Render the records from the line containing "You are a GUI" through the line containing "The height and width of the screenshot is (1720, 2156)." as a JSON list of strings, one string per line, leaving out any blank lines.

--- BEGIN Input for this task ---

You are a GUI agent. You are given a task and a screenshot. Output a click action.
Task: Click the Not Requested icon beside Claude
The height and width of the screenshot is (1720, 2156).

--- END Input for this task ---
--- BEGIN Input for this task ---

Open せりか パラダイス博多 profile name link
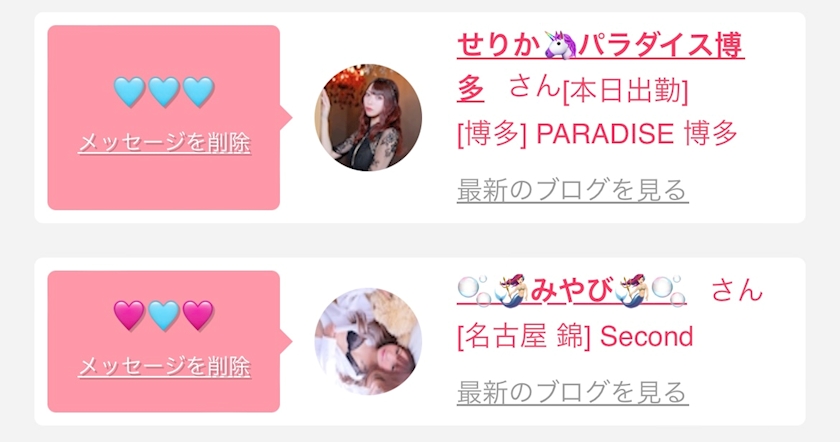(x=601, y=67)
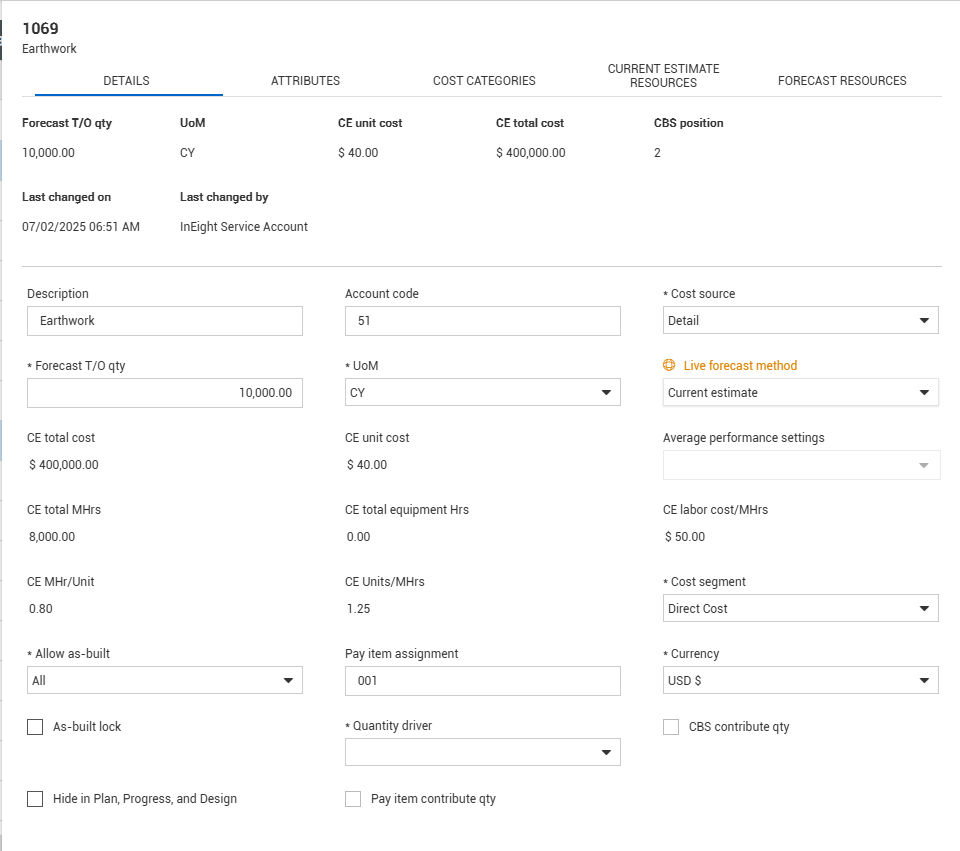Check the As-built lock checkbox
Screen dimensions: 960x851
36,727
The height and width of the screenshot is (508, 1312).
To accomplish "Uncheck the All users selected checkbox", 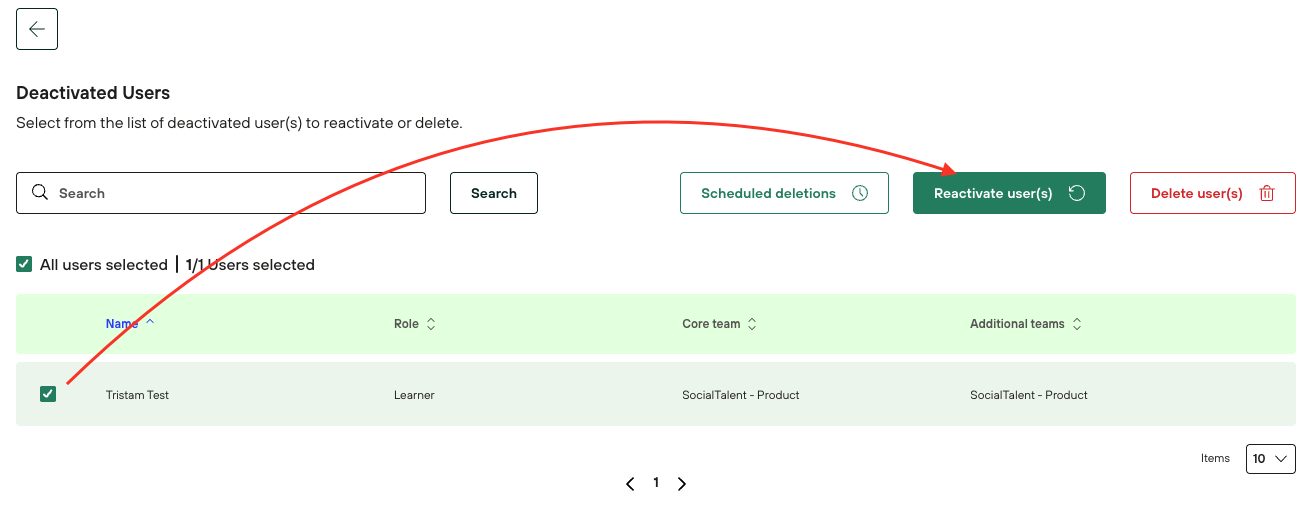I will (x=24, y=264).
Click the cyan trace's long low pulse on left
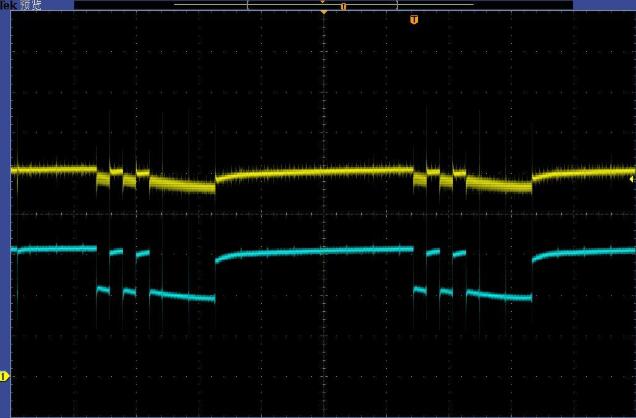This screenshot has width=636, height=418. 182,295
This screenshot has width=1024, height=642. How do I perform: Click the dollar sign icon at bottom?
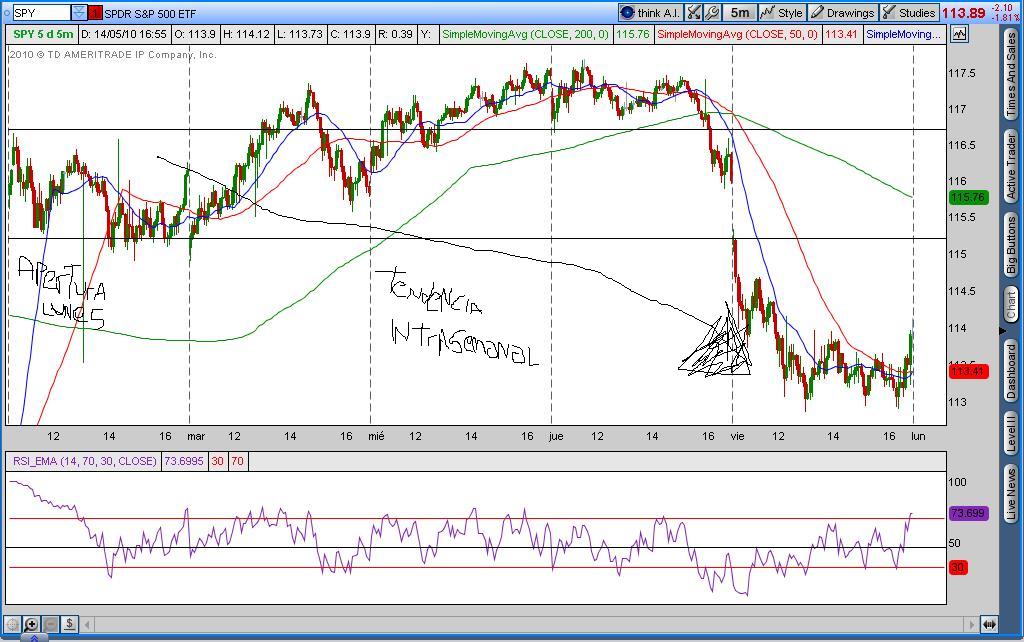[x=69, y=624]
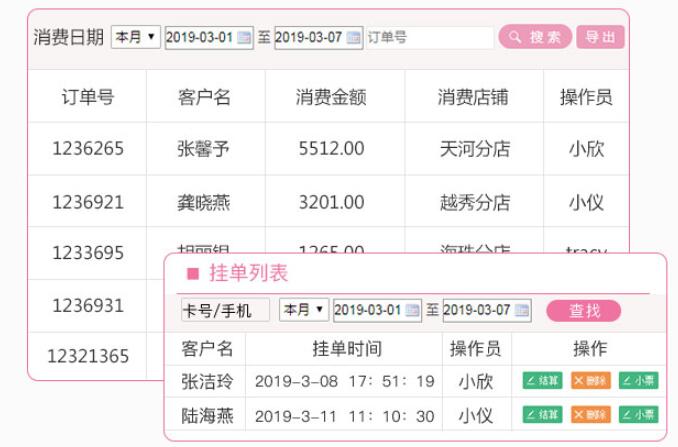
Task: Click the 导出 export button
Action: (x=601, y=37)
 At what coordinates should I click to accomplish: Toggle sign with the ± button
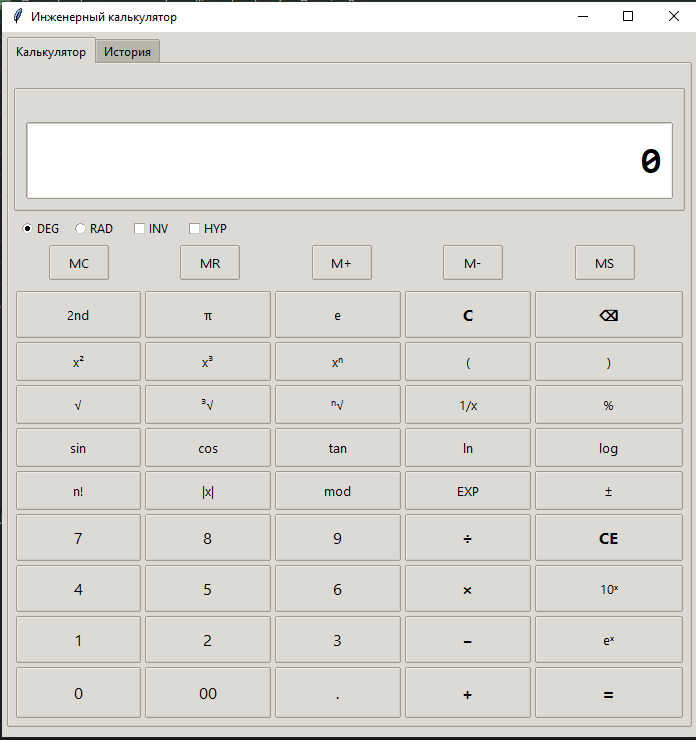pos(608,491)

--- END Input for this task ---
--- BEGIN Input for this task ---

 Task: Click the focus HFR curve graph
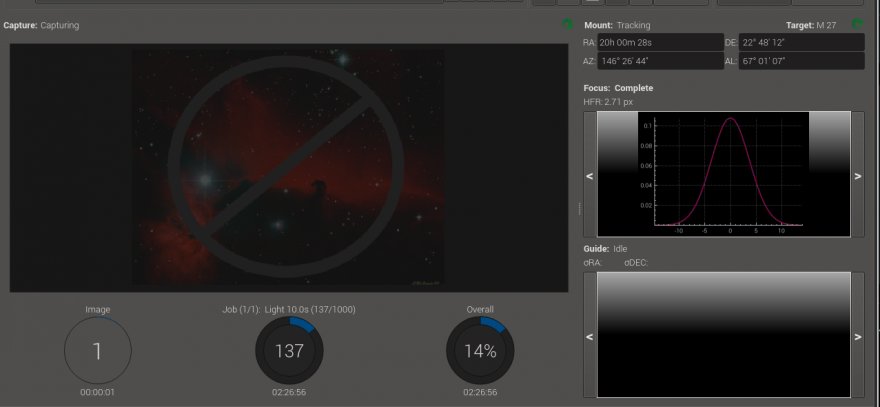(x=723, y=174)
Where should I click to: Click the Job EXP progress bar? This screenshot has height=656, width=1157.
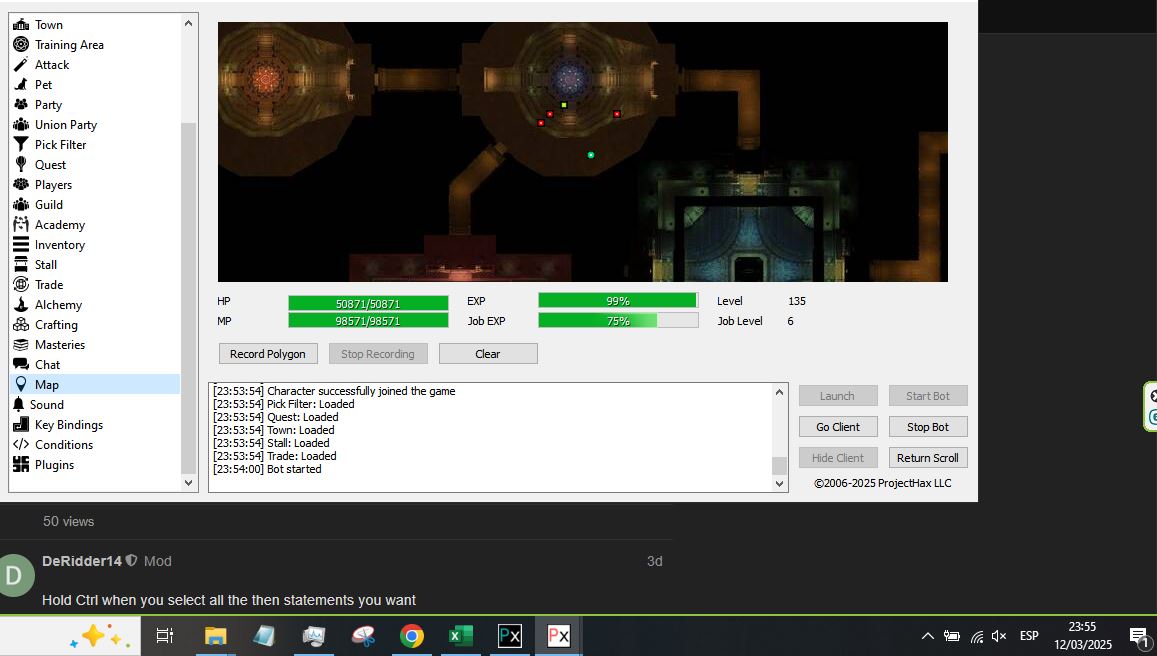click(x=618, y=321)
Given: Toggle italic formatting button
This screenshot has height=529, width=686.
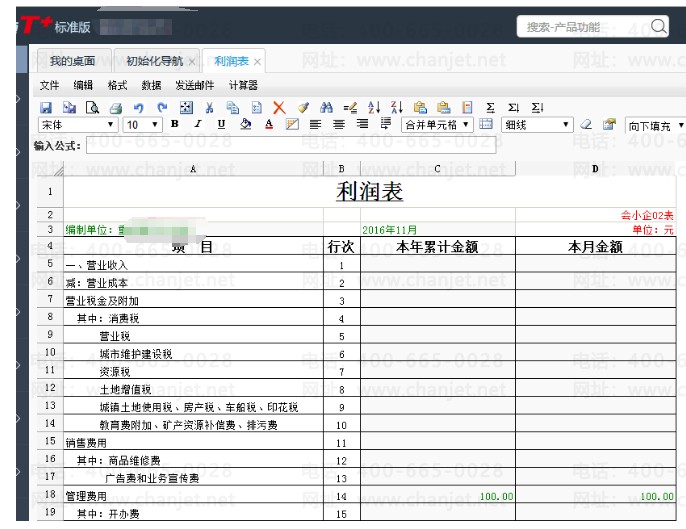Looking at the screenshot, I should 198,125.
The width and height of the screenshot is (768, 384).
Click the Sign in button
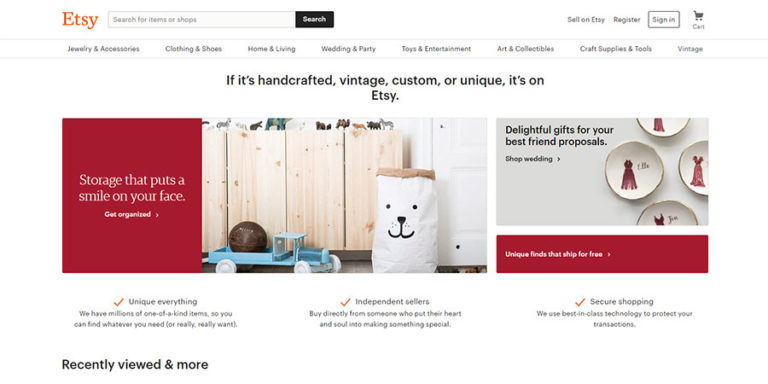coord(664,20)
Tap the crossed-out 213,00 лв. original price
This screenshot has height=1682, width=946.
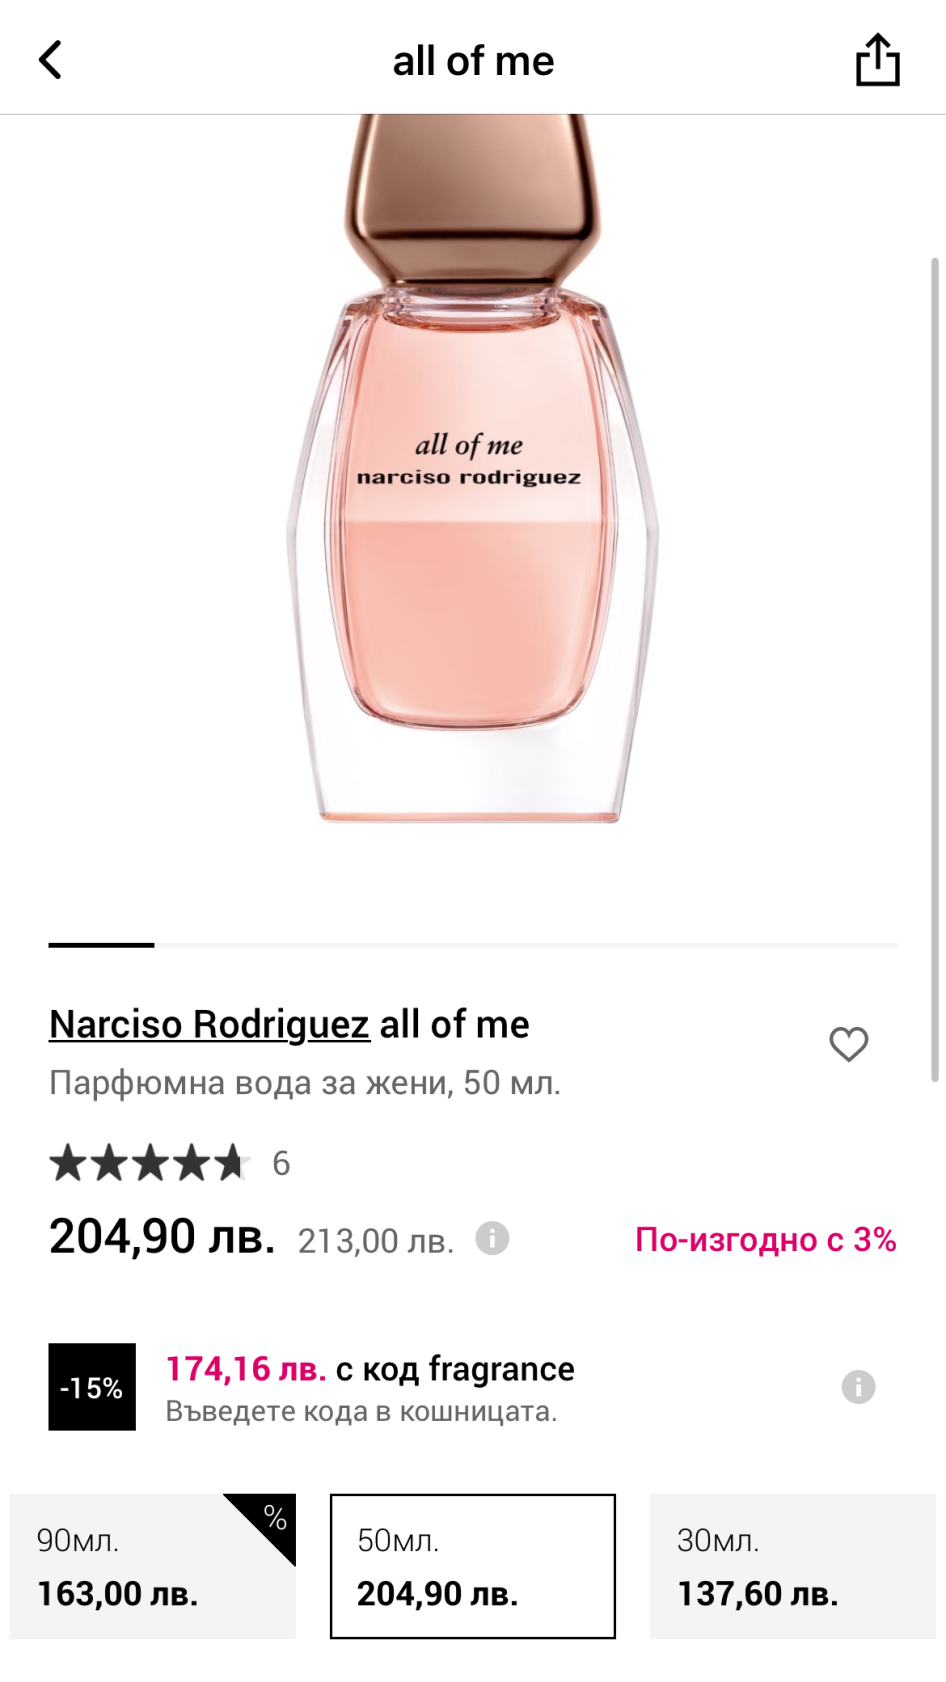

--- END Input for this task ---

• [Solution to this exercise]
[
  "You are a GUI agent. You are given a task and a screenshot. Output a click action.",
  "Task: Click the Not Requested icon beside Claude",
  "The height and width of the screenshot is (1720, 2156)."
]